In the analysis of the subgroup of 34 patients (that consider it the ideal for this comparison since each patient was studied with the two RT) in general and in the MI-noQ one observes bigger area percent with uptake £30% and percent of IFA with 99mTc-MIBI that with TL201 that which can have relationship with the statements of some authors that the TL201 has bigger capacity to determine myocardial severely hypoperfused myocardial but viable that the 99mTc-MIBI (2, 14) that which makes that they appear bigger the areas of having not myocardial viable with the 99mTc-MIBI and in the case of the noQ-MI, we say SSD is due to that to be most of this type of MI. are subendocardic has viable myocardial but severely hypoperfused to its surroundings where it arrives the TL201 better that the 99mTc-MIBI what doesn't happen in the Q-MI what explains the no-existence of SSD in the behavior of both RT in this type of MI, but we don't give relevance to this discovery to have differences very small stockings with regard to the range in that these parameters moved, we also consider caution it should be had with this "bigger capacity" of the TL201 to determine viable myocardium because Thimothy F. et al (to the 6 weeks post-MI when it is supposed that recovered the stunned myocardium) found better correlation of the ejection fraction of the LV with the IFA the 99mTc-MIBI that with that of the TL201 (1) that which presupposes that the TL201 with reinyección undervalues the IFA with regard to the 99mTc-MIBI (this without study of viability).
We consider that our work has limitations like it is the fact that its reported by other authors that the SPECT overestimates the IFA (2) but it was not our objective to determine the absolute percent of this, but characterizing the behavior of both RT in front of the MI in general and its types, also in such a case the error margin will be the same one for the two RT, we consider insufficient the patients sample with studies carried out with both RT in which we confirm the results of the comparison of both RT (and we exhort the colleagues to carry out this study type but with big samples).

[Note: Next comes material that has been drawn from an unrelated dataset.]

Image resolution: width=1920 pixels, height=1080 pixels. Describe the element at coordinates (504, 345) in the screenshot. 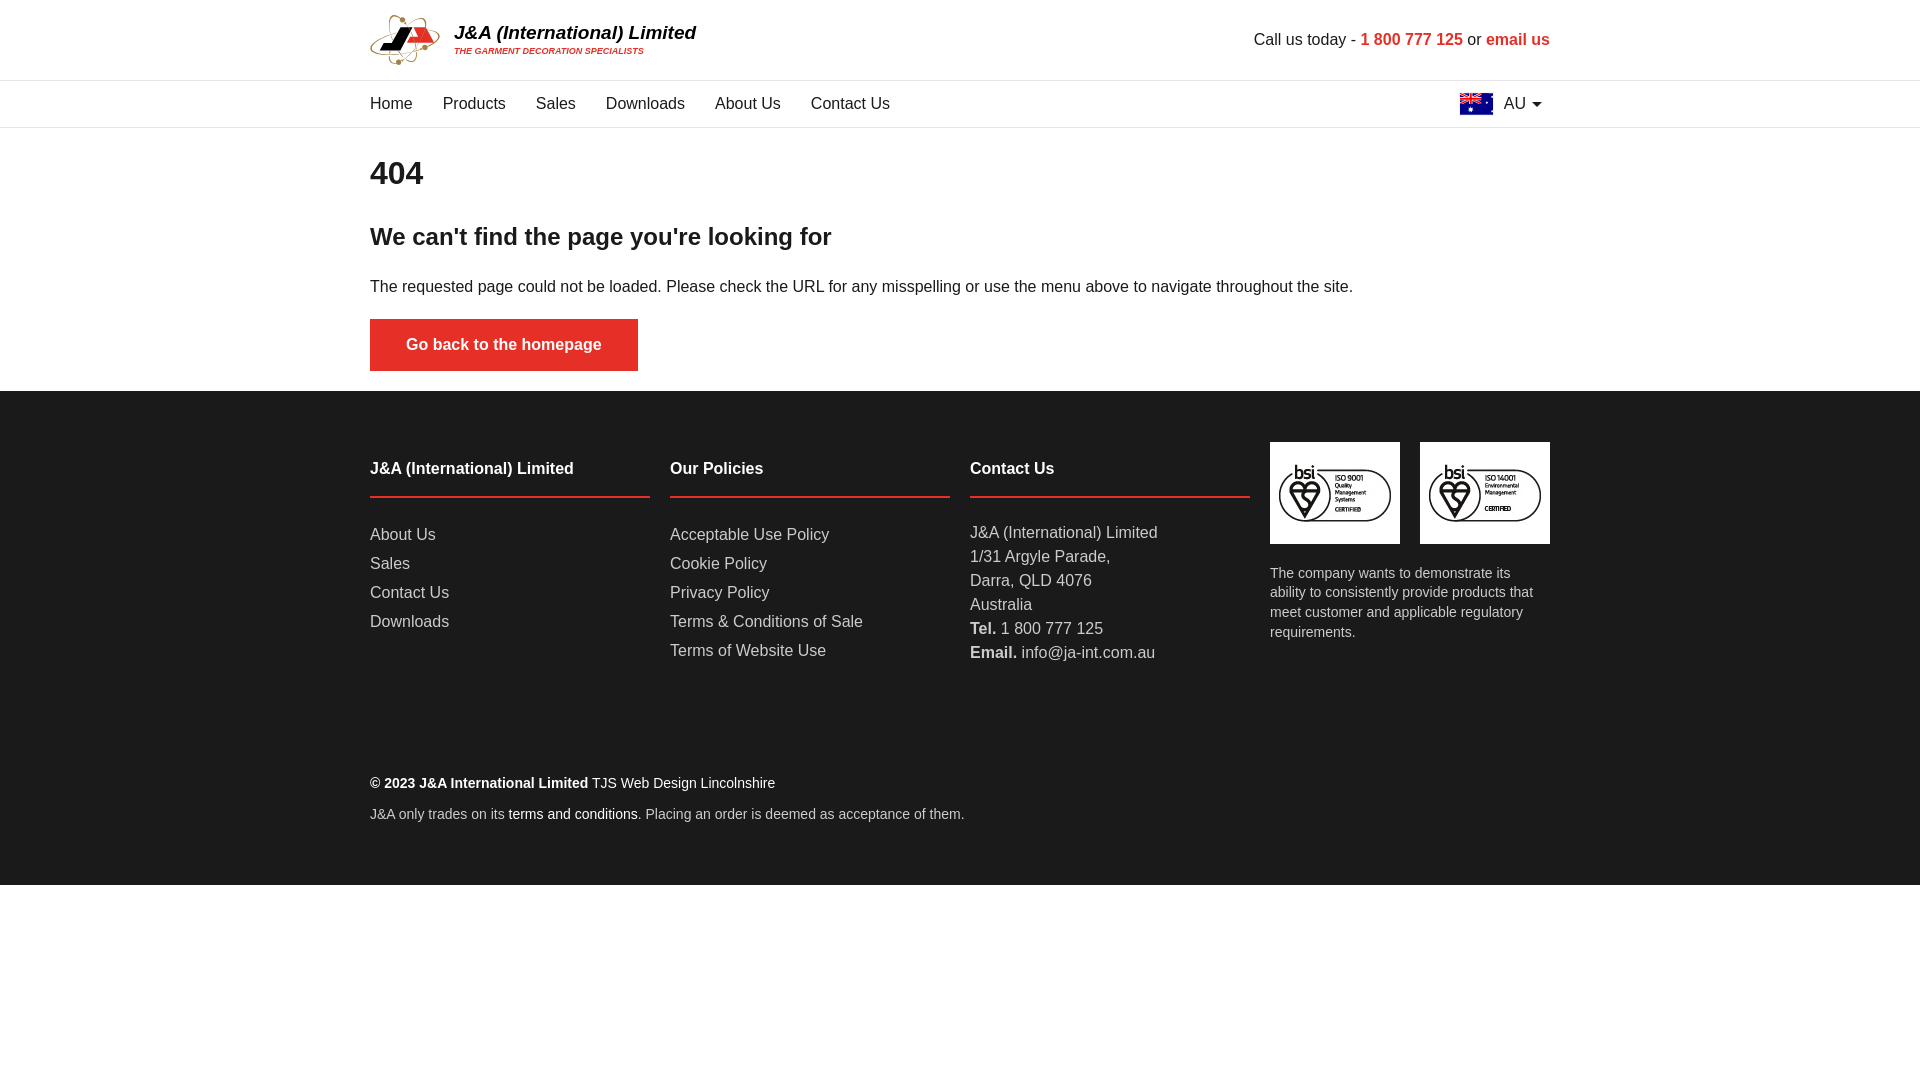

I see `Go back to the homepage` at that location.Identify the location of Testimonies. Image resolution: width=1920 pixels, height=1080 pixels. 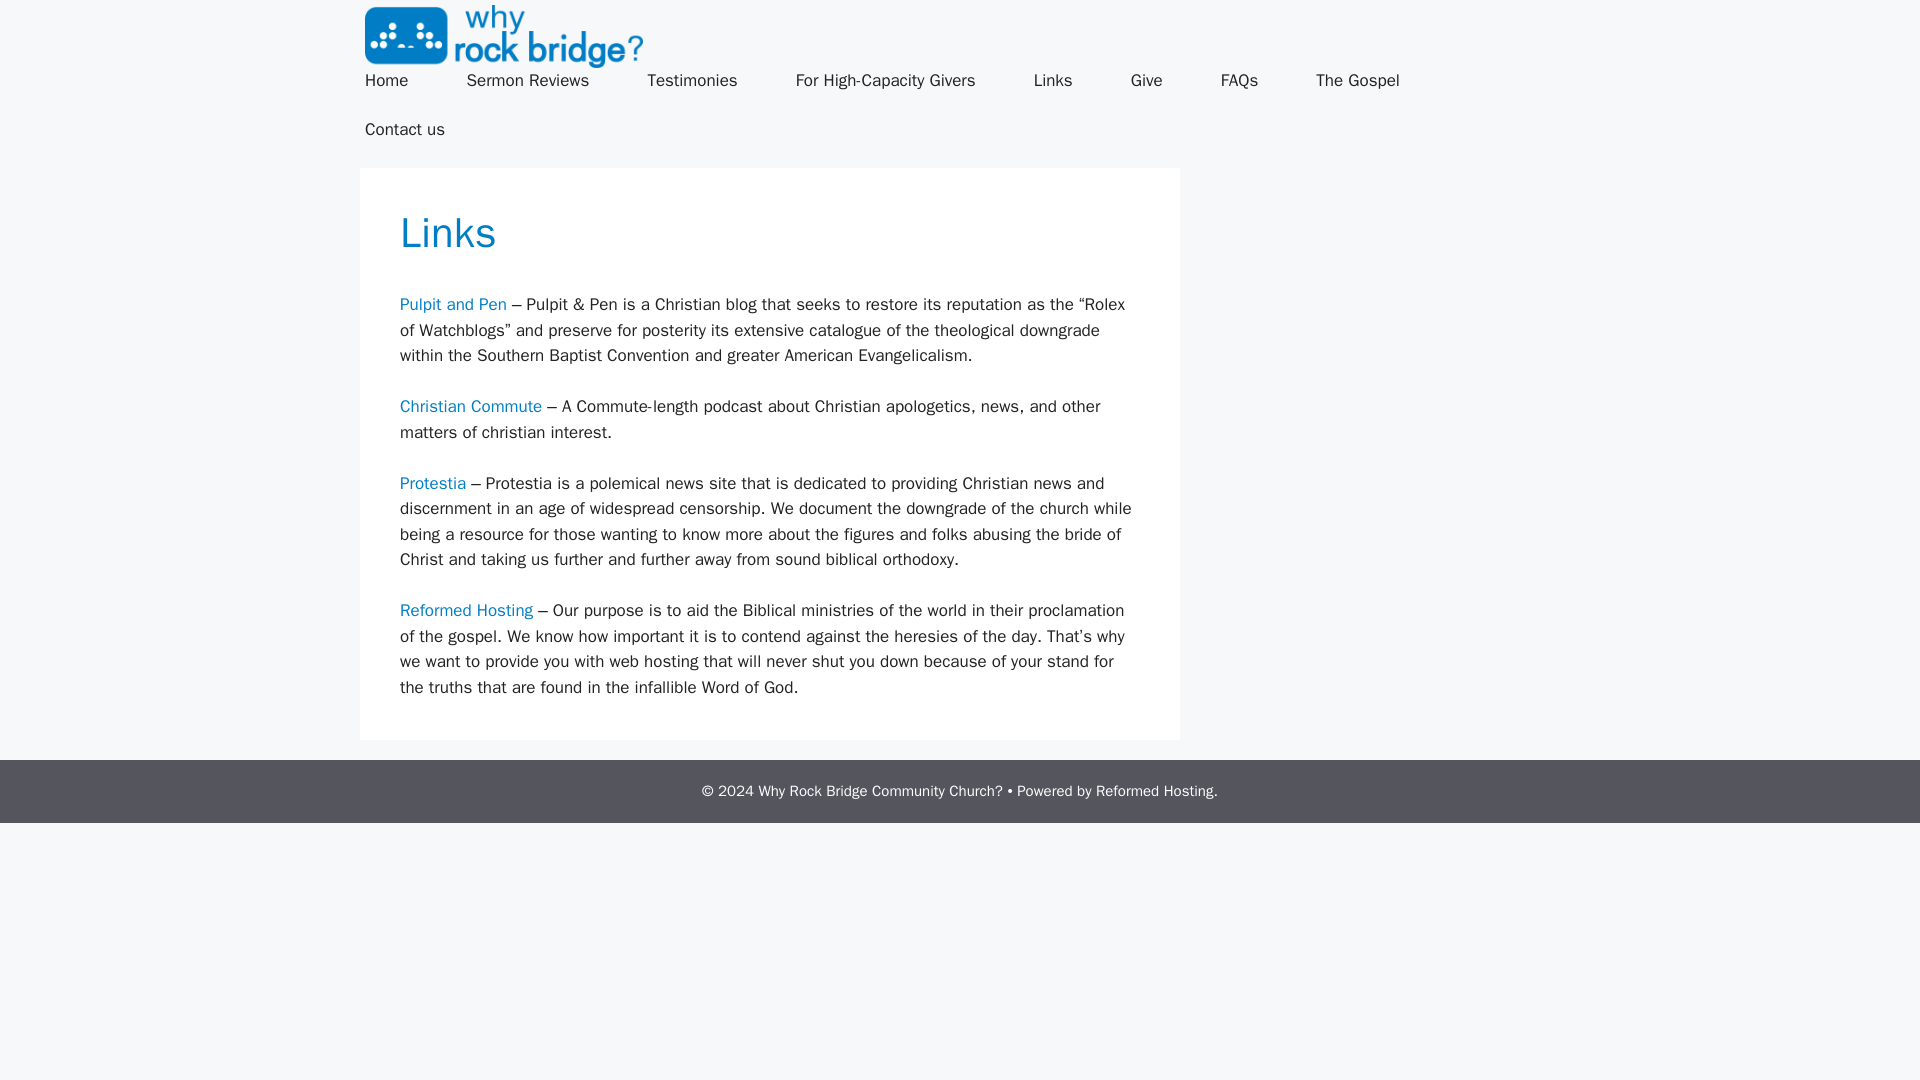
(709, 80). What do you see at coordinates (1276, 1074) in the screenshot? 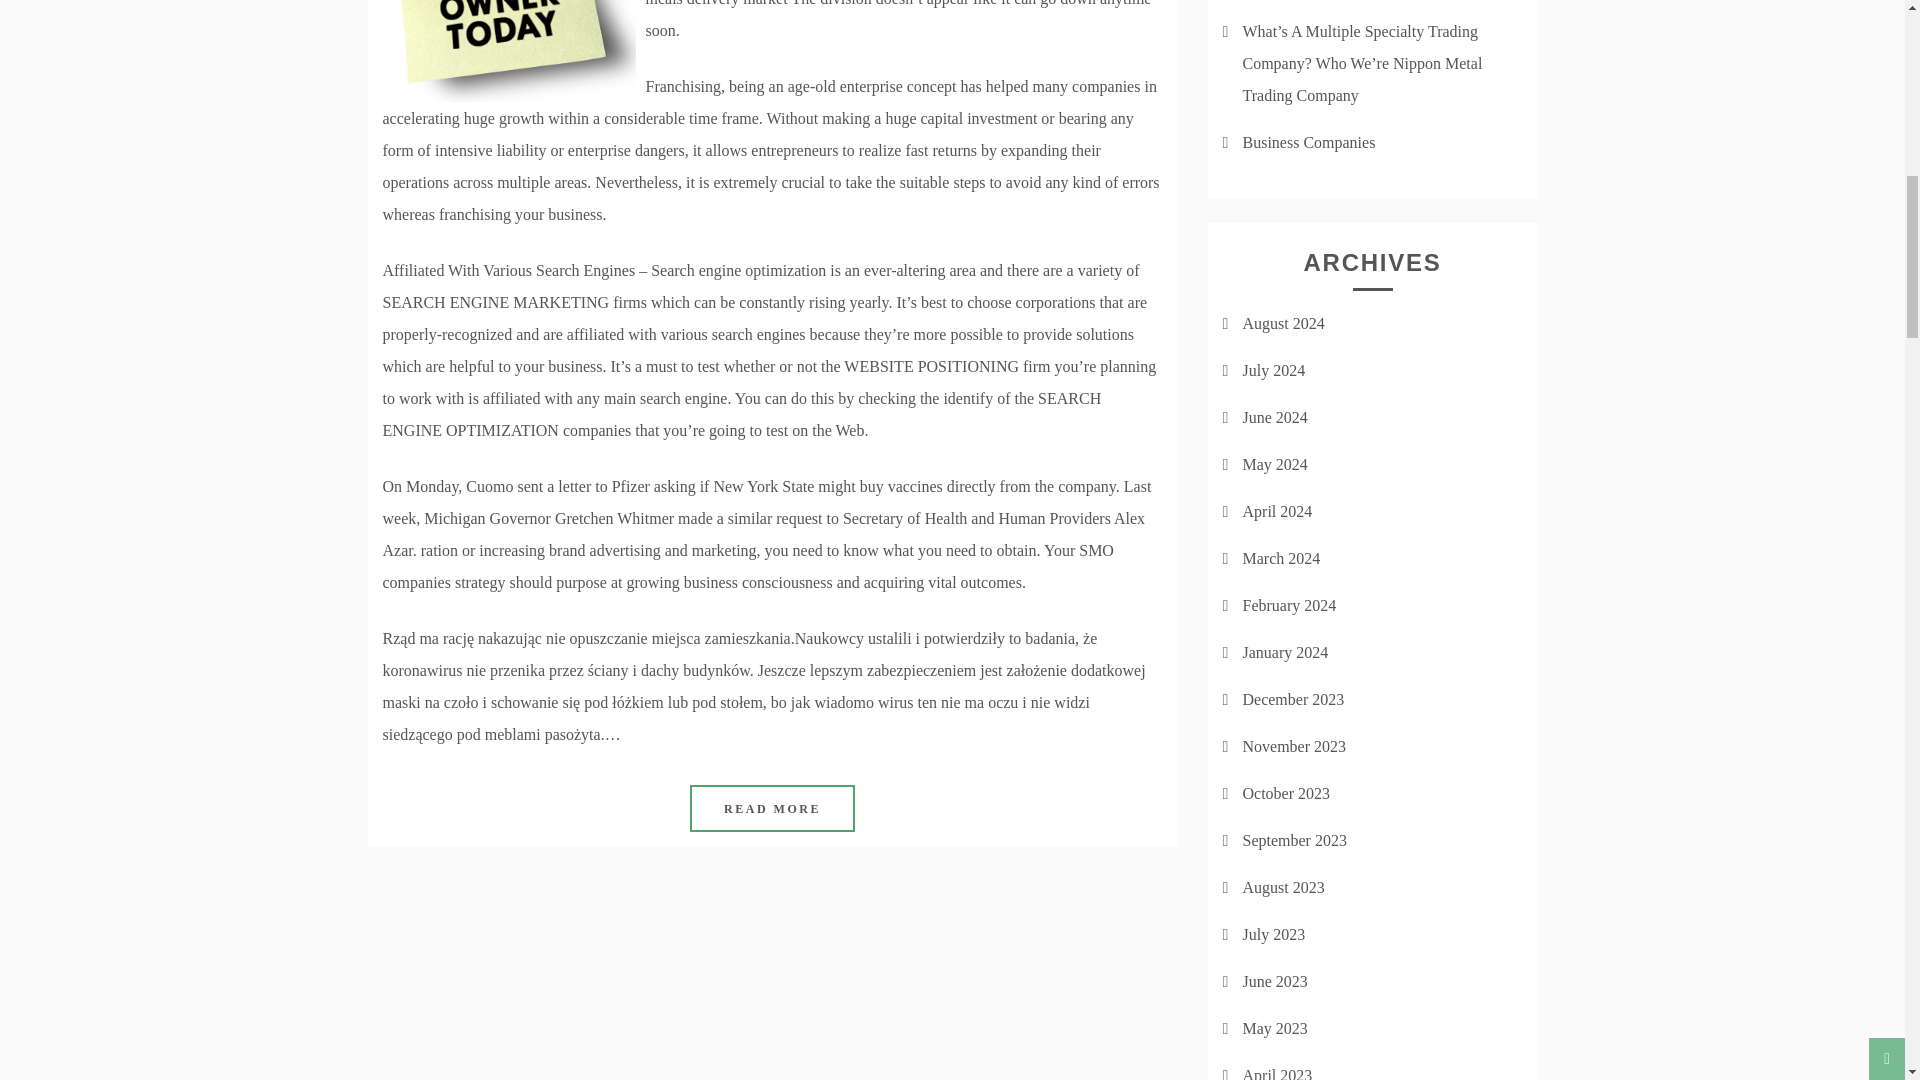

We conclude that both RT has a similar behavior in infarcted patients (whenever equivalent protocols are used) since they have the same aptitude to determine the IFA and IRA and both RT they maintain a similar behavior in front of each type of MI, therefore we recommend the use of the two RT indistinctly in infarcted patients independently type of MI of the although it is preferable the use of the 99mTc-MIBI in the obese and women to exist smaller attenuation probability.